Le jeune homme est en fait embauché pour changer le système. Ce qui ne sera pas forcément apprécié du personnel. « Là-bas, ce sont les deux cavaliers stars qui font la loi : ils contrôlent tout. » Contre l’embauche de Guillaume, ils tentent ainsi de monter la tête aux clients… ce qui n’est pas au goût de leur milliardaire de patron : dix jours après l’arrivée du frenchy, le boss vire l’un des deux cavaliers, le troisième meilleur d’Inde.

Un an plus tard, le jeune homme atteint son objectif : il vend pour 180 000 euros de chevaux et parvient à réduire les dépenses de 18 %. Côté compétition, l’écurie explose ses résultats de plus de 100 %, remporte trois catégories sur quatre lors du grand championnat d’Inde et décroche le grand prix à Delhi.

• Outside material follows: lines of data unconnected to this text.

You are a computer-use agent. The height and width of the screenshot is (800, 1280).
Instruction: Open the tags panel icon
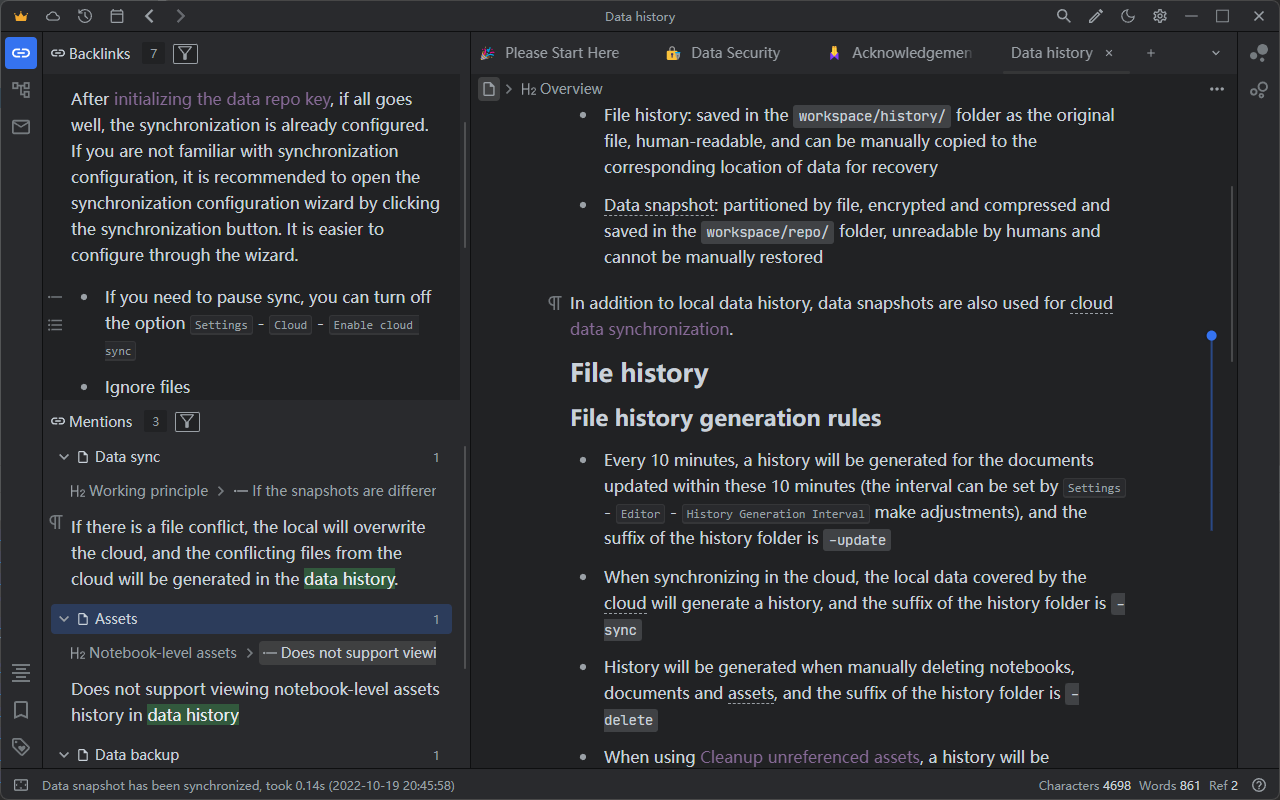(21, 747)
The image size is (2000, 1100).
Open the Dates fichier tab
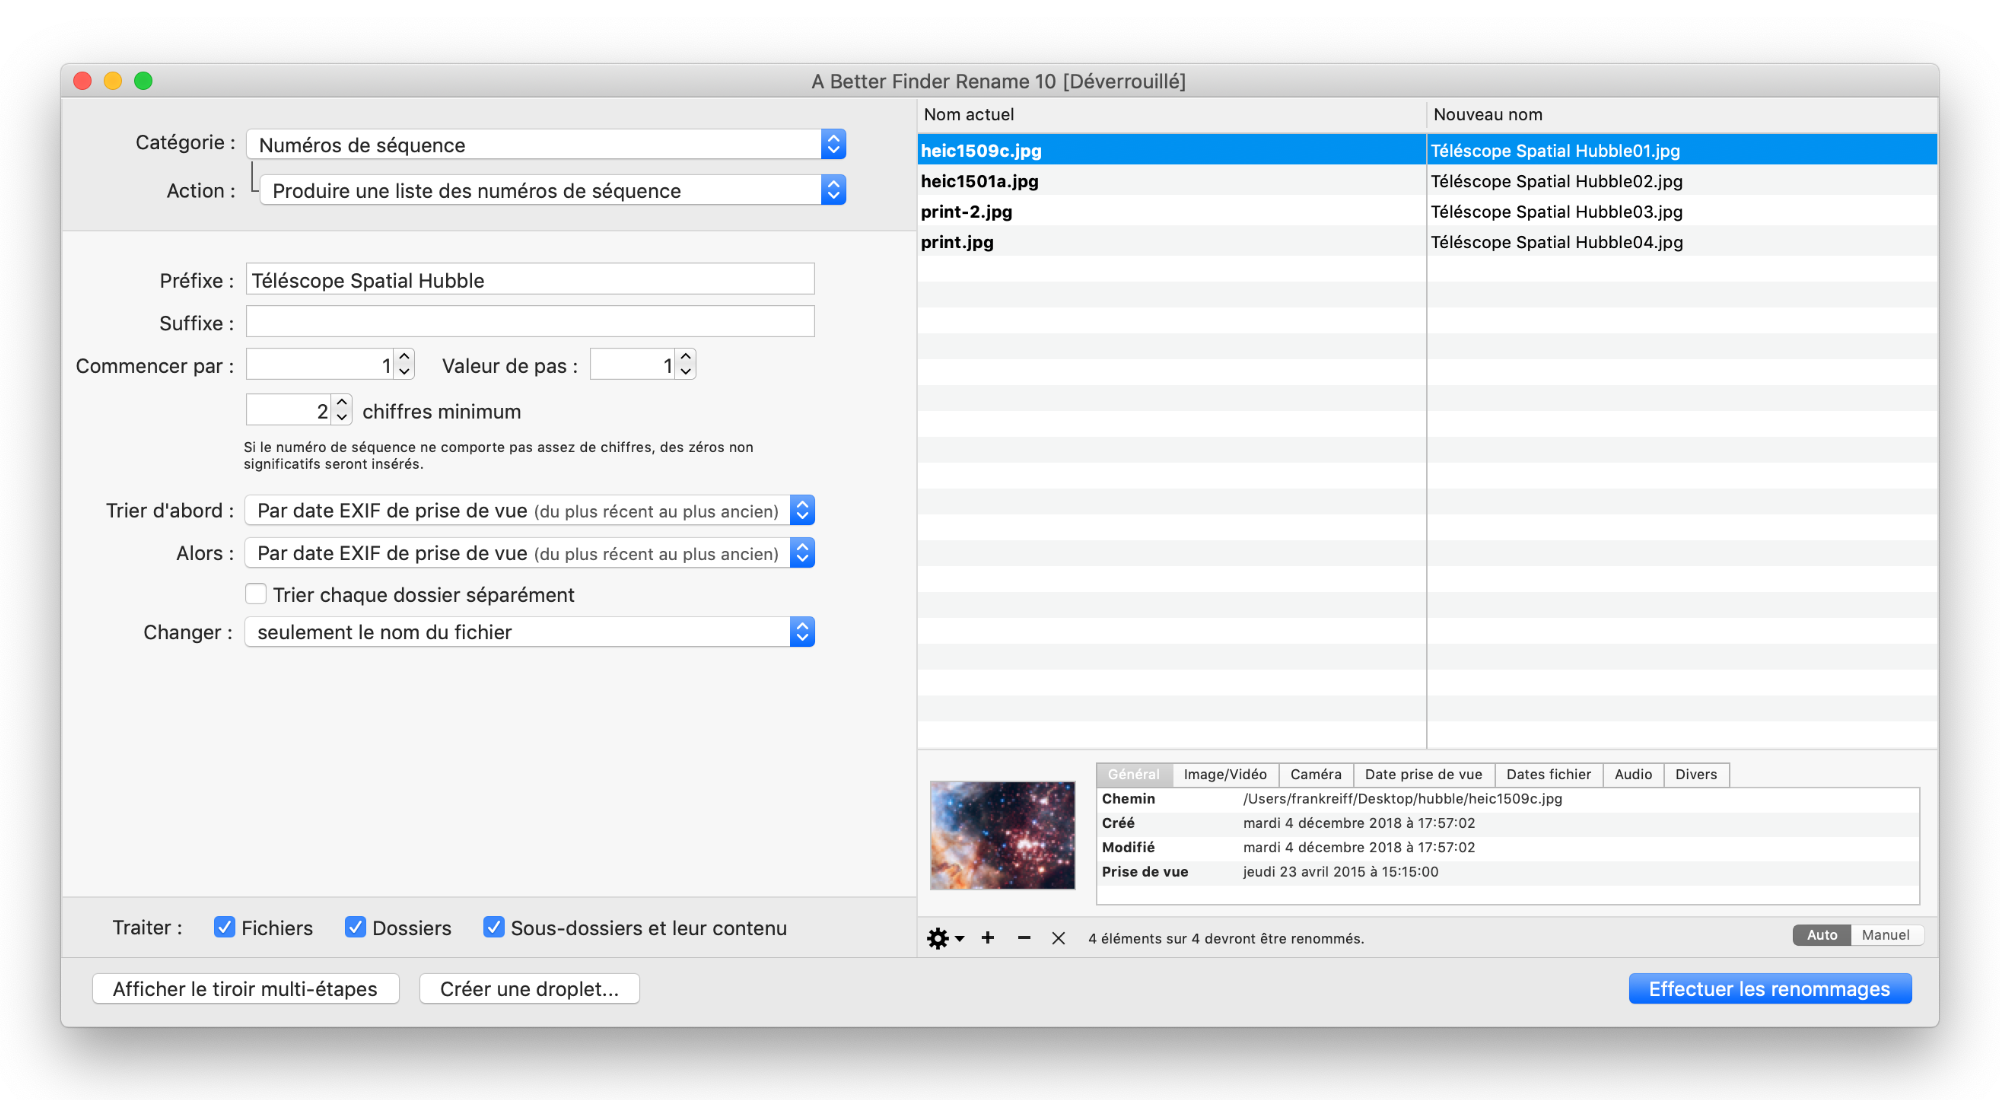(1548, 774)
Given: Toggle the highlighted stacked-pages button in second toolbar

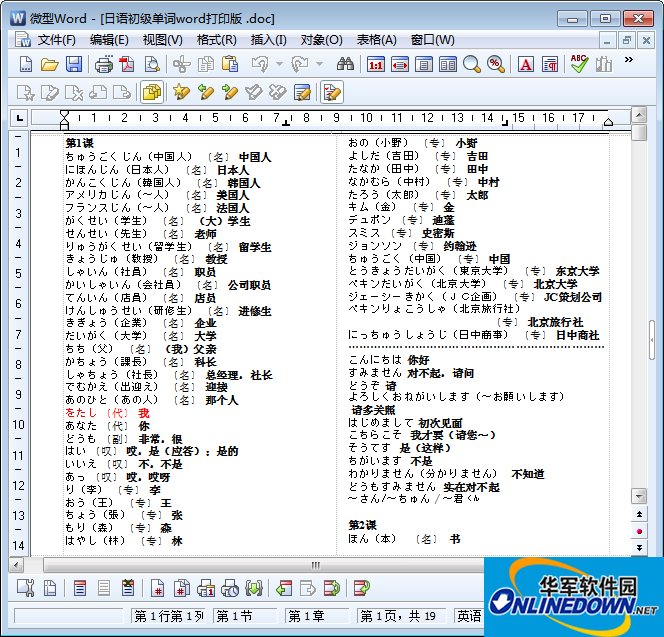Looking at the screenshot, I should pyautogui.click(x=152, y=92).
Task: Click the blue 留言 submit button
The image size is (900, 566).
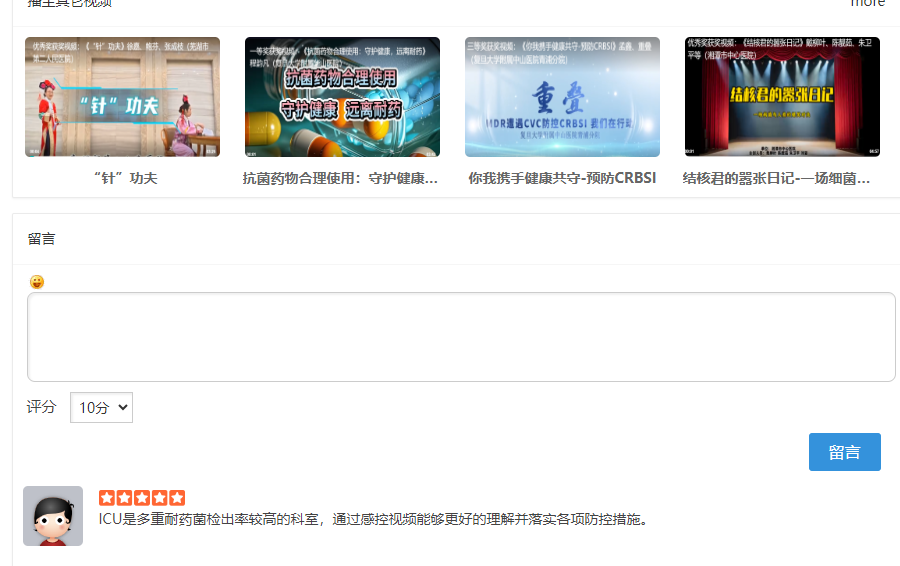Action: (x=844, y=452)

Une évolution réussie, mais « un combat permanent et difficile ». Guillaume Marcotte devient néanmoins le petit Français connu dans toute l’Inde pour ces résultats. « L’armée du pays m’a même approché pour des stages. Nous sommes actuellement en négociation pour les former jusqu’au jeux asiatiques. »

En avril dernier, le boulonnais quitte l’écurie pour ouvrir la sienne, toujours en Inde. « Cela me permet d’être beaucoup plus libre, et je ne pas avoir de frustration via un autre patron. » Quelques clients choisissent de le suivre.

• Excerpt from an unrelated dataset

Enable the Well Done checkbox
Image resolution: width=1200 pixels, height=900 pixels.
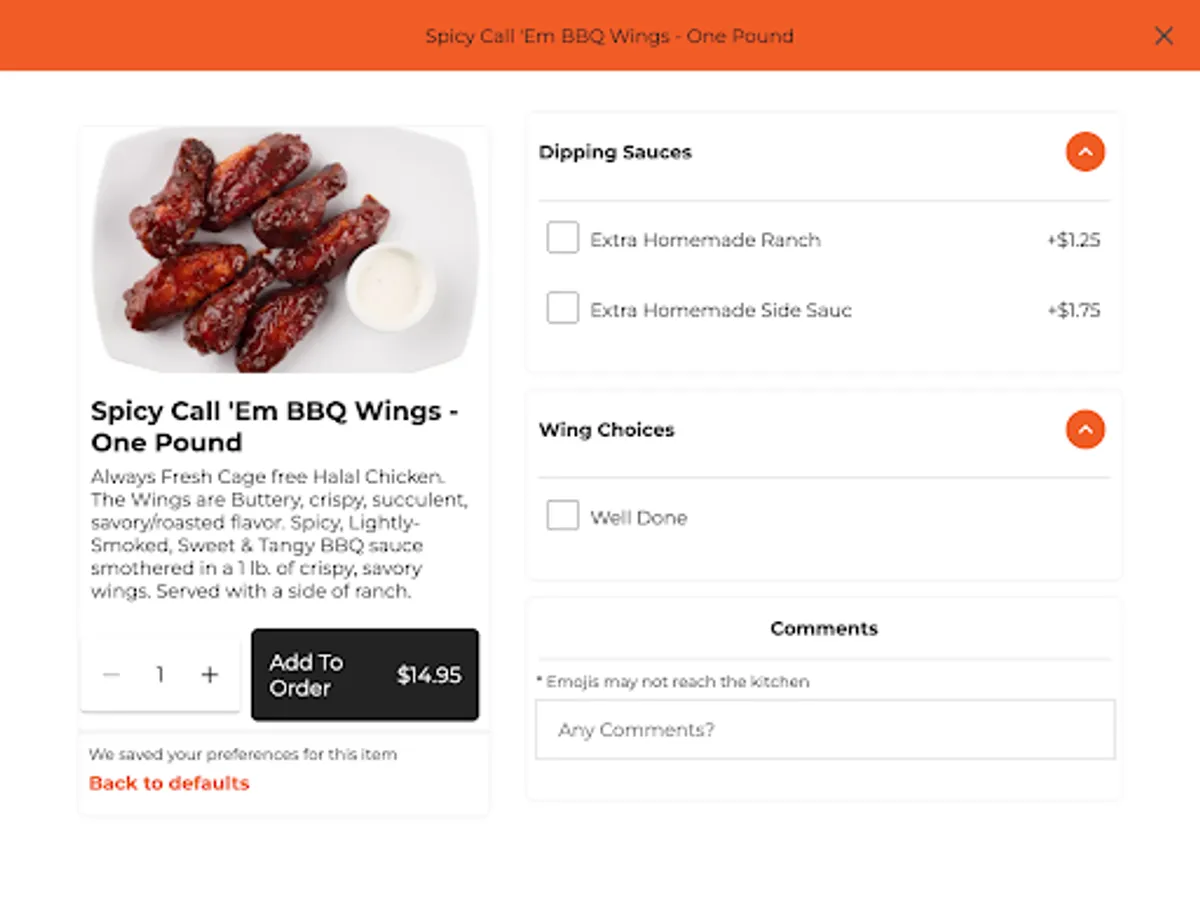pyautogui.click(x=563, y=516)
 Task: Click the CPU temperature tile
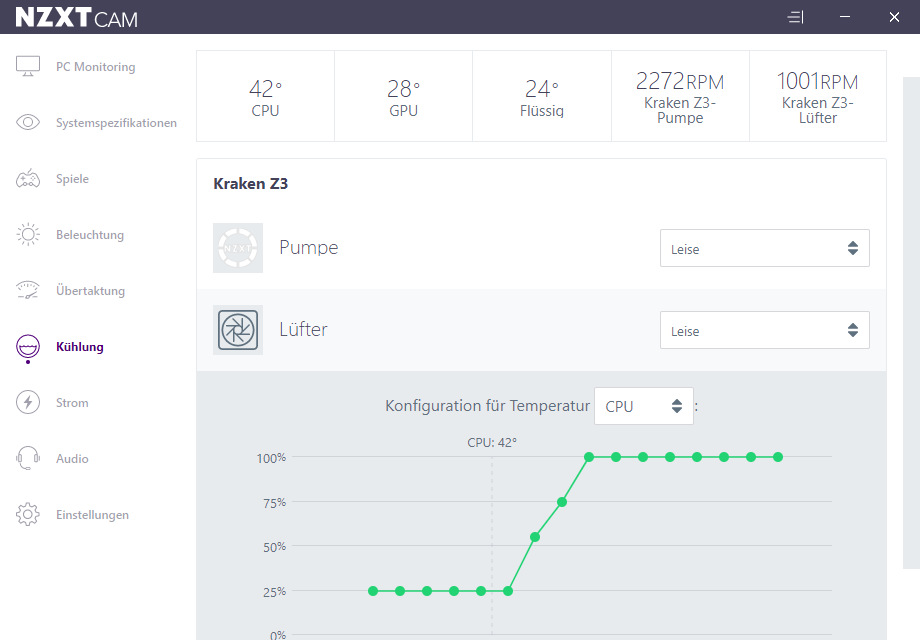[265, 96]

Et dans ce pays, l’équitation demeure un sport cher et mondain. Plus vulgairement : les cavaliers ont les moyens. « C’est aussi cher qu’en Europe, sauf que les revenus sont moindres. Seuls les gens riches peuvent se le permettre. Par ailleurs, ils recherchent la qualité et le résultat : ils n’hésitent pas à mettre le prix. »

Un centre au Touquet ?

Pour l’heure, quatorze chevaux occupent l’écurie de Guillaume. « C’est encore petit. Mais avec les clients, nous allons investir pour améliorer tout ça. » Le Boulonnais garde son objectif en tête : créer un centre de formation, une académie en Inde, et ouvrir une deuxième écurie en Europe pour ses clients étrangers. « Je pense au Touquet. C’est idéal, car sécurisant et il existe déjà de nombreuses structures. Les cavaliers pourraient ainsi monter le matin et se détendre l’après-midi : golf, piscine, plage… c’est un peu comme avoir des vacances, tout en travaillant. C’est génial ! »

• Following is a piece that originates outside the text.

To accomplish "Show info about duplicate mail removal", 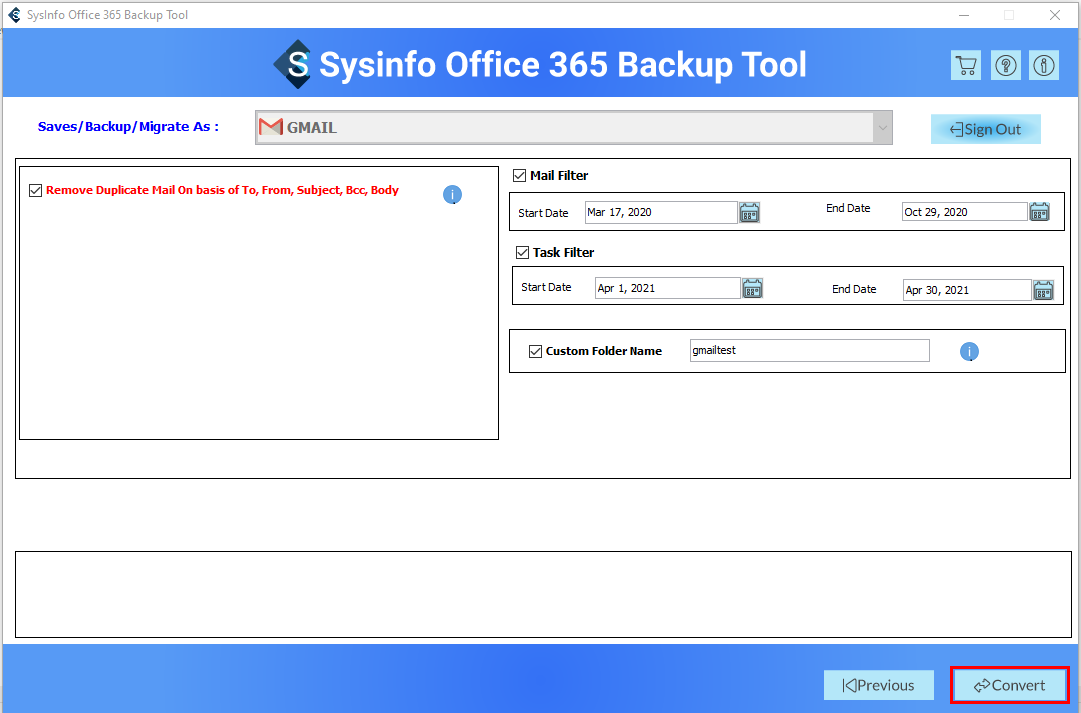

Le jeune homme l’admet : son projet ne sera pas simple à mettre en place. « Mais ce serait tellement confortable. Par ailleurs, cela permettrait d’avoir un mélange de population et de nationalités. »

A 27 ans, Guillaume Marcotte s’est déjà fait un nom dans l’univers équestre à l’étranger. Le petit frenchy monte. Au galop.